Protesting in “strongest terms”

In a statement on the manoeuvres, local members said:

We must also highlight and protest in the strongest terms at the London Regional Labour Party’s treatment of Hackney North & Stoke Newington Constituency Labour Party (CLP) against the backdrop of the Tom Dewey scandal.

After Executive Committee members raised safeguarding issues at the Executive Committee’s 13 July 2023 meeting, we were silenced by the London Regional Director, Pearleen Sangha, who suddenly joined the Zoom call. Within 24 hours she moved to “pause” the CLP’s access to Organise, the email network which facilitates communication with members. This move was a form of collective punishment for the CLP for raising entirely legitimate concerns…

…the three senior Hackney North CLP officers (chair, secretary and treasurer) have [now] been ousted and replaced by three unelected individuals, one of whom is not currently a Hackney North member.

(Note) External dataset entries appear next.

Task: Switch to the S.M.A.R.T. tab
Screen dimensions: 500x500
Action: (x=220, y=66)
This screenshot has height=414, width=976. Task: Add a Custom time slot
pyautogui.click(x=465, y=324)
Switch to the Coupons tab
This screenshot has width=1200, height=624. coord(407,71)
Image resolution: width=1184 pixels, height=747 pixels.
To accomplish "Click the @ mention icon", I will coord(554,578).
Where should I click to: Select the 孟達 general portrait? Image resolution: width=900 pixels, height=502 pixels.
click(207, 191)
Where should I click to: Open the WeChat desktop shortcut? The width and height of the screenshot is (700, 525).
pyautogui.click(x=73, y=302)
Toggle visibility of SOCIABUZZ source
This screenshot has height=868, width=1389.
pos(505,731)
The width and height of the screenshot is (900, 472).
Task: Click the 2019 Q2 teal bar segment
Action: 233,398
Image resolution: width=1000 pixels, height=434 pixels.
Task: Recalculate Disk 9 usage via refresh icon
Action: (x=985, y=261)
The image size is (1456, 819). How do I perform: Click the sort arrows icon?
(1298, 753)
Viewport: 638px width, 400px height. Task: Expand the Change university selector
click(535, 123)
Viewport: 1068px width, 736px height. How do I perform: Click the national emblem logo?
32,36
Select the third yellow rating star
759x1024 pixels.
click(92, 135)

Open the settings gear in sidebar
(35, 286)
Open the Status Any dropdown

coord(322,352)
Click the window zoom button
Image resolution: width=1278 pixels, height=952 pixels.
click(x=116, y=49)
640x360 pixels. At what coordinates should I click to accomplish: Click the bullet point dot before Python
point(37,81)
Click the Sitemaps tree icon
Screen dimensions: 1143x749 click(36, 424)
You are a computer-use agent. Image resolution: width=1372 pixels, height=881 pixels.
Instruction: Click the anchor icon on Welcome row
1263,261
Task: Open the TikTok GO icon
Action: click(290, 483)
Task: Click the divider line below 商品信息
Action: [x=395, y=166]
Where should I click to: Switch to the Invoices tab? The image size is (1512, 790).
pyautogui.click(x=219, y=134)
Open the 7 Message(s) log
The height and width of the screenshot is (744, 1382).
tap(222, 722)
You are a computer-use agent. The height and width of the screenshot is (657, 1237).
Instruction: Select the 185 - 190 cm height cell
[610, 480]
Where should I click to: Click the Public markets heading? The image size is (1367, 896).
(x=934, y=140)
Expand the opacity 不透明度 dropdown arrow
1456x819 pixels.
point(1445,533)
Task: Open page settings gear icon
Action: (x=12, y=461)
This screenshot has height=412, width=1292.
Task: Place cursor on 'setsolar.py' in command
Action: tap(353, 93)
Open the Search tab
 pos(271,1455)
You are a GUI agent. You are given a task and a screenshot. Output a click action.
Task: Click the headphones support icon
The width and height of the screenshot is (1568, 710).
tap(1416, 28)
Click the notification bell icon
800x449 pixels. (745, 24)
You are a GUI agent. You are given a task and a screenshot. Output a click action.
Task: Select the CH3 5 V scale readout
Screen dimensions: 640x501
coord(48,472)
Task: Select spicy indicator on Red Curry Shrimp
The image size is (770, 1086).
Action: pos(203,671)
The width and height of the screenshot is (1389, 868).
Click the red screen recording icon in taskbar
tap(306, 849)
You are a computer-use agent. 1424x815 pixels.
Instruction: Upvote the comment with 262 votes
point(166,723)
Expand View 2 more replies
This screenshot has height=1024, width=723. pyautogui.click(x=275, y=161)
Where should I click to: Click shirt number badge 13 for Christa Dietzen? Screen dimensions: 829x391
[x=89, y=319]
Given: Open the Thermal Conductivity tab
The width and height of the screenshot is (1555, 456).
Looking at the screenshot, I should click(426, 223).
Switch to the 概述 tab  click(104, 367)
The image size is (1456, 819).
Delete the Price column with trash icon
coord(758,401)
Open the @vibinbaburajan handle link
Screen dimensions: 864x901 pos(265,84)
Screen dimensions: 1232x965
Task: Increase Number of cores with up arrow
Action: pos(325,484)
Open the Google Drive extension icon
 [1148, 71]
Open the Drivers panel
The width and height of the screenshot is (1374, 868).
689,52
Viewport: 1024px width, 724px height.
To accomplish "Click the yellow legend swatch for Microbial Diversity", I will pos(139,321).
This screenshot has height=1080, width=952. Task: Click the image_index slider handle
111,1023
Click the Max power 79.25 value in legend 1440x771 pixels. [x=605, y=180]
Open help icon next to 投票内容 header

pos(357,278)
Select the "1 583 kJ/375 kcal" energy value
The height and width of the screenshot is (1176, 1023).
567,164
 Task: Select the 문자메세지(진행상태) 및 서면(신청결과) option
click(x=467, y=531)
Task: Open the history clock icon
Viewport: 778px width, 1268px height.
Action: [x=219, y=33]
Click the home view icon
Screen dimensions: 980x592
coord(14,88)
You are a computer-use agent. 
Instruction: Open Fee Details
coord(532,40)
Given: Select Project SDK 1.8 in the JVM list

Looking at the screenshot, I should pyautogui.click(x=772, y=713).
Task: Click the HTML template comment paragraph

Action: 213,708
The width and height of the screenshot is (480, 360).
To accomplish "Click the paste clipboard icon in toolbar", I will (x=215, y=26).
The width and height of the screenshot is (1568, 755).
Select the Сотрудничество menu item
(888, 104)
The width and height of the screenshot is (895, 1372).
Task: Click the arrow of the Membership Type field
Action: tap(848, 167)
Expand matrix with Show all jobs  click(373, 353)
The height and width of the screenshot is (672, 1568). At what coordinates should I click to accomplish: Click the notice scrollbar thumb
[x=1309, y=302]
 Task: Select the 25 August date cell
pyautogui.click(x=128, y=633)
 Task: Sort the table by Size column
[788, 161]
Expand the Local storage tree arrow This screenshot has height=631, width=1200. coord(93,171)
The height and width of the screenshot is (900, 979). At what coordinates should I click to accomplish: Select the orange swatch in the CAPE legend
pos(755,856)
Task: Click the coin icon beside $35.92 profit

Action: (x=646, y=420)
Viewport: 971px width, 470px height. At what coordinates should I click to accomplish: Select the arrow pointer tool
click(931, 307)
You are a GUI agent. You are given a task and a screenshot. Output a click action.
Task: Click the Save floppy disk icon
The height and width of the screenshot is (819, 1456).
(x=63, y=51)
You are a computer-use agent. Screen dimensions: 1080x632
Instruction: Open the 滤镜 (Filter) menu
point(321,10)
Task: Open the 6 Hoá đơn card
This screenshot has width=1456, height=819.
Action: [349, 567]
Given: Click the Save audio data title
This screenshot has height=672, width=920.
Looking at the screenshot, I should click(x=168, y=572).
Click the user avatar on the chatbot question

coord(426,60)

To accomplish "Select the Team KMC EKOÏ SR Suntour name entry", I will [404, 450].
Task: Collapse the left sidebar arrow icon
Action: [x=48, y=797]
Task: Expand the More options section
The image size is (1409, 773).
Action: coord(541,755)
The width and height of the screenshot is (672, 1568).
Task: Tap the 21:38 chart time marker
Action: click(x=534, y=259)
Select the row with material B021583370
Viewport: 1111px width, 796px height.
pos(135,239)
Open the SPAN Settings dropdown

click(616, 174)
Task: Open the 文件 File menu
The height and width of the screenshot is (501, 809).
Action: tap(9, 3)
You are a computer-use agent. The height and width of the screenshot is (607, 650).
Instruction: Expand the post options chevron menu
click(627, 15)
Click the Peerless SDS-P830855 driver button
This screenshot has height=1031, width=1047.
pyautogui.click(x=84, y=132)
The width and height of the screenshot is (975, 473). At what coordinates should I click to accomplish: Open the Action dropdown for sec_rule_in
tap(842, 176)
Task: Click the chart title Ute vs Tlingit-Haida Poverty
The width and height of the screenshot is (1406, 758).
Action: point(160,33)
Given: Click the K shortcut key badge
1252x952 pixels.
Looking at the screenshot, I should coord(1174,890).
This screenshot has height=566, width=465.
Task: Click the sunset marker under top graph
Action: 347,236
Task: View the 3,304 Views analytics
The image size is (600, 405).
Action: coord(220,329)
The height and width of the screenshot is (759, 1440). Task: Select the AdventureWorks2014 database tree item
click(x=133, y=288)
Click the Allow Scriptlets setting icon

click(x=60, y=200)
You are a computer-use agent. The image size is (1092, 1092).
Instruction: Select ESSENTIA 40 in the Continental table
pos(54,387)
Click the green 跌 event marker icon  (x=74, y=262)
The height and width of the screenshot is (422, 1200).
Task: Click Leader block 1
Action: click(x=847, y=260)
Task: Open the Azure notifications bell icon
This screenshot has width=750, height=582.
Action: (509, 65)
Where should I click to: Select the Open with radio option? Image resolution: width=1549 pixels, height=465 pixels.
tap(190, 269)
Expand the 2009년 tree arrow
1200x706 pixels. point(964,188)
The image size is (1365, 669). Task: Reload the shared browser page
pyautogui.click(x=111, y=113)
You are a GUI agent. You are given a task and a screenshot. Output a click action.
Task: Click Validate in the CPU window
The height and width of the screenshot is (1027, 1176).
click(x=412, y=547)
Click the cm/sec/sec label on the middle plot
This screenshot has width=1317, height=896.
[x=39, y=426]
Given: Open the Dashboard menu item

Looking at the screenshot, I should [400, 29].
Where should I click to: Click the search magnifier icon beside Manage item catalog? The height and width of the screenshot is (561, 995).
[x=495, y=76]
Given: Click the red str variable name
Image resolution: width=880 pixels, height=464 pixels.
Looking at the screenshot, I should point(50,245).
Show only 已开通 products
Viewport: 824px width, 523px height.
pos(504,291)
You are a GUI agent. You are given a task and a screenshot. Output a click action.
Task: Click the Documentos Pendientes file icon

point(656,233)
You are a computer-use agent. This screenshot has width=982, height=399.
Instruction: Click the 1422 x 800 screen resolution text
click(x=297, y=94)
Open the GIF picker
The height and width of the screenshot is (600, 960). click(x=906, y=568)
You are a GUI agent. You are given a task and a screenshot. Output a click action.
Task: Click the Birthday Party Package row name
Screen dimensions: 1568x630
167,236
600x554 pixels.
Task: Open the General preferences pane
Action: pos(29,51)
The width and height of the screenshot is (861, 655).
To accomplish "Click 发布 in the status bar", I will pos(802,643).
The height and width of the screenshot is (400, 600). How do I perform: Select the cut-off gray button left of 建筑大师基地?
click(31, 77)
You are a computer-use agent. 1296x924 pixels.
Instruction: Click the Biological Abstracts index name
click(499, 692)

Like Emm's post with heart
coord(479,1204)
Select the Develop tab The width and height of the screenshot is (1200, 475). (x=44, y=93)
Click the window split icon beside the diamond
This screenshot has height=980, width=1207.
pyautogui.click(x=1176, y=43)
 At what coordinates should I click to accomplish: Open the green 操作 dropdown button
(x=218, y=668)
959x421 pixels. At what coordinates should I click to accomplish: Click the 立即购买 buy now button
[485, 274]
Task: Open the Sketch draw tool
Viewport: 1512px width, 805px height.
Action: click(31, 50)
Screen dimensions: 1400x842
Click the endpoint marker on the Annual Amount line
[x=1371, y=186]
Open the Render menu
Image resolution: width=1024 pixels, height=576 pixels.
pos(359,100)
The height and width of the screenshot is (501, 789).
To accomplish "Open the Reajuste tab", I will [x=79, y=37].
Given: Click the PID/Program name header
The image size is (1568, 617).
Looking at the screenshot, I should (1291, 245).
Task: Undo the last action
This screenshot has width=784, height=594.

Mish Rahman, a long-time (now former) elected member of Labour’s national executive posted the email he had sent to the party about the Croydon rigging and linked the police investigation to a broad pattern of alleged tampering and rigging by Starmer’s agents – and the party’s attempt to deselect left-wing Liverpool MP Ian Byrne:

Labour selections overseen by [Starmer’s donation-hiding chief of staff Morgan] McSweeney, [right-wing former staffer and now Labour MP Alex] Barros-Curtis and [former Labour general secretary David] Evans were dodgy as fck [sic]. Sangha drove a bus full of people to Liverpool to deselect Ian Byrne in his trigger. On Croydon East I sent this email. Evans never replied.

Rahman’s email.

Starmer’s war on democracy and selections in the party – which he conducted despite promising members during the Labour leadership election that he would empower their democracy and end interference in selections – means that the parliamentary Labour party is even more stacked with Brylcreem-oozing mini-Starmer right-wingers than it was previously.